** Document segment follows **

It is unfortunate that throughout history even unto this day, large segments of people do not feel that they are lost. The Law of God, specifically the Ten Commandments, operates like a hammer with the intent of pounding and crushing. The Law shows exactly how you have transgressed against God by thought, word, and deed. It shows the wrongfulness of pride, the dangers of greed and covetousness, and the ease with which we love someone or something more than God.

Jesus gave that healing salve of forgiveness to those who were sorry for their sin, who knew that they were spiritually sick and in need of healing. The Pharisees and anyone who feels smug and self-righteous is not looking for a doctor because he does not feel spiritually sick.

** End of Document segment **

Check your understanding
[a] In the passage on God's Law and forgiveness, what does the Law of God operate like?
[b] Pick up the passage on God's Law and forgiveness after its last sentence and carry it forward.

** Data shown follows **

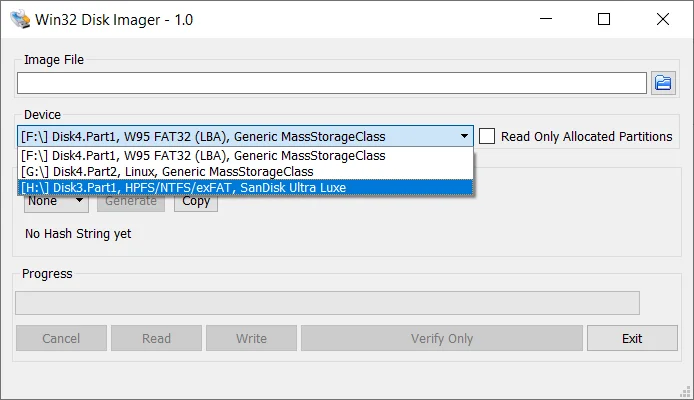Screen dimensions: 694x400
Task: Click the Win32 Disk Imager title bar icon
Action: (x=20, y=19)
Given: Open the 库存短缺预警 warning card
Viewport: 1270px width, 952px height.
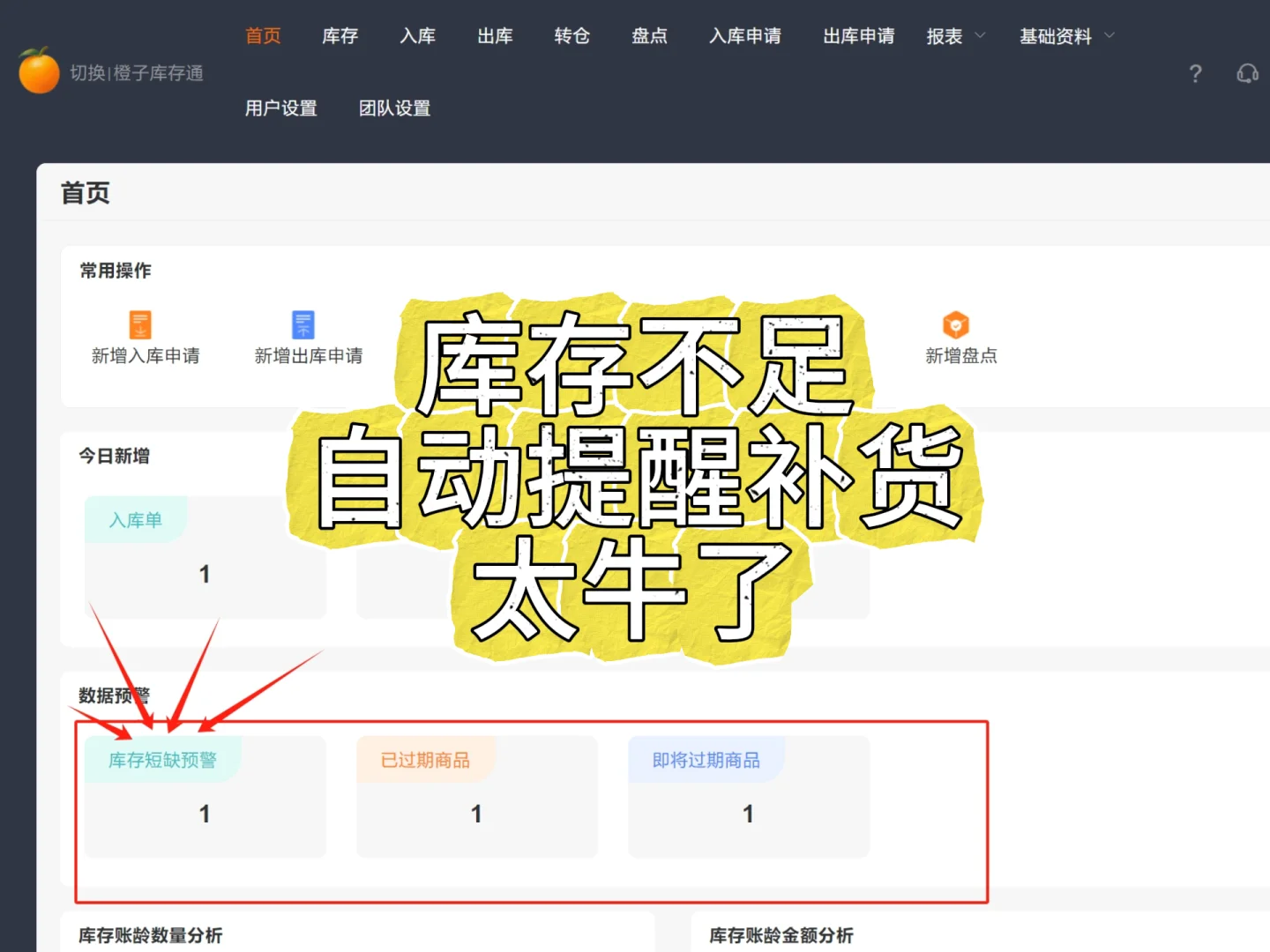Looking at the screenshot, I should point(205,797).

** End of Data shown **

Results for each task
[a] Like a hammer, with the intent of pounding and crushing.

[b]
Jesus is the Physician of the soul. The person who may seem the least likely to attend church really needs to be there. Jesus took criticism for reaching out to the lost, yet would we criticize a doctor for seeing cancer patients? Our mission, which Christ has given us, is to find the spiritually sick and give to them the healing of the Gospel of Jesus by whose blood there is a cleansing of sin. Some would feel that the sum of mission work is to work among disgruntled Lutherans, but the main thrust of mission work is to find the unchurched, to bring to light their sin, and show them the forgiveness won by Christ.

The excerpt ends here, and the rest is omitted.